2020年1月28日火曜日
"Second Thoughts" Ramón Riobóo
Second Thoughts(Ramón Riobóo, 2020)
Ramón Riobóoの二冊目の作品集Más Magia Pensadaの英訳です。前回に輪をかけてひどい本です。いちおう書いておきますが訳す予定もありません。
いや、すごい本なんです。それは間違いありません。でも正直なところ、この本を勧めていいのだろうかという迷いがあります。前作Thinking the Impossibleも、不可能性の高い、マジシャン殺しの手順を多数とりそろえていましたが、そのだましにはどこか愛嬌のようなものがありました。たとえば有名な数理手順をたどりつつ、なぜか一段階以上早い段階で現象が成立してしまうとか、儀式めいたスペリングがあるとか、そういうところです。演出があり、手法の『気配』があり、これはマジックであるという了解がありました。
しかし本書の手順はもっと容赦がない。演出もなく、手続きも雑駁で、それでいてカードが当たる。前作と比べると、観客の自由度をさらに増やし、それを演者の負担で補っているという感じです。乱雑さの演出や観客の記憶の操作、忘却の誘導、それから複数の可能性に対する即興などがより強力に導入され、読んでいて「ここまでやるのか」と怖くなるくらい。
いや本当に、手品本を読んで怖かったのは初めてです。
もちろんそれがすべてではなく、前作のような、あるいはさらにそれをレベルアップさせたような、原理と演出で強力に組み上げられた手順もあります。特にSemi Automatic Card Magicでも発表され、AragonのACAANにも援用された(らしい)"The Roulette Deck"、そしてBlack-Hole Principleという非常に巧妙な原理を用いたカード当て"I Always Miss, So Never Miss"です。

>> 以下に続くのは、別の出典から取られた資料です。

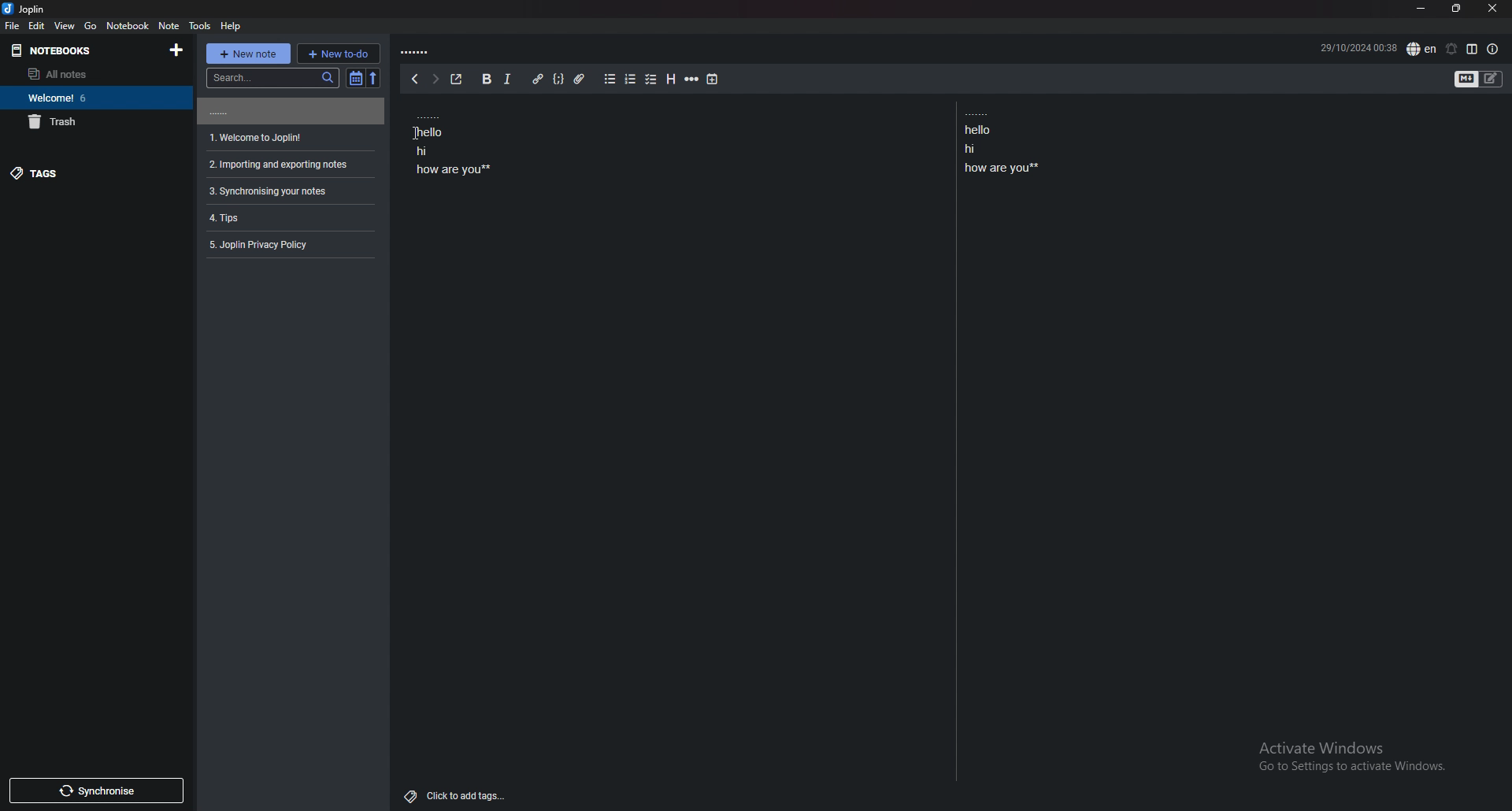  Describe the element at coordinates (693, 78) in the screenshot. I see `horizontal rule` at that location.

これらは解説を読んで言葉を失うほど素晴らしかった。
他には、ややこしい現象に演出がおもしろくハマった小品"Nuclear Weapons"や、デュプリケートを使ったサンドイッチで可能な限り『不可能感』を高めようと試みている"Black Widow"あたりが、私にも手の届く感じで気に入っております。
ついでに技法とDVDのことにも触れておきます。本書には技法を使った手順がいくつかあります。スペイン語版にはDVDが付いていて実演が見られたのですが、これは英語版には付いていません。ただ、正直なところあんまり成立しているようには見えませんでした。Riobooは生でこそ成立するタイプの演者ではあるので、実際に見たら手ひどく騙されるのかもしれず、そうなると英語版にDVDがついてないのはむしろプラスかもしれないのですが……。まあいずれにせよ、技法を直接的に使う手順は少ないので、大きな欠点ではありません。
すごい本です。しかし前作と違って、演じたくなる手順はあまりありませんでした。いや、私の手に余るというか、ちゃんと理解しきれていないと言った方がいいのかもしれません。訳す予定はないと最初に言いましたけれども、ちょっとだけ気持ちが揺らいでいます。この衝撃をちゃんと消化するためにも、訳すかどうかはともかく、もういちど精読した方がいいかもしれません。
Thinking The Impossibleの続編ですが、単なる追加の作品集ではなく、明確なステップアップです。購入される際は十分に注意してください。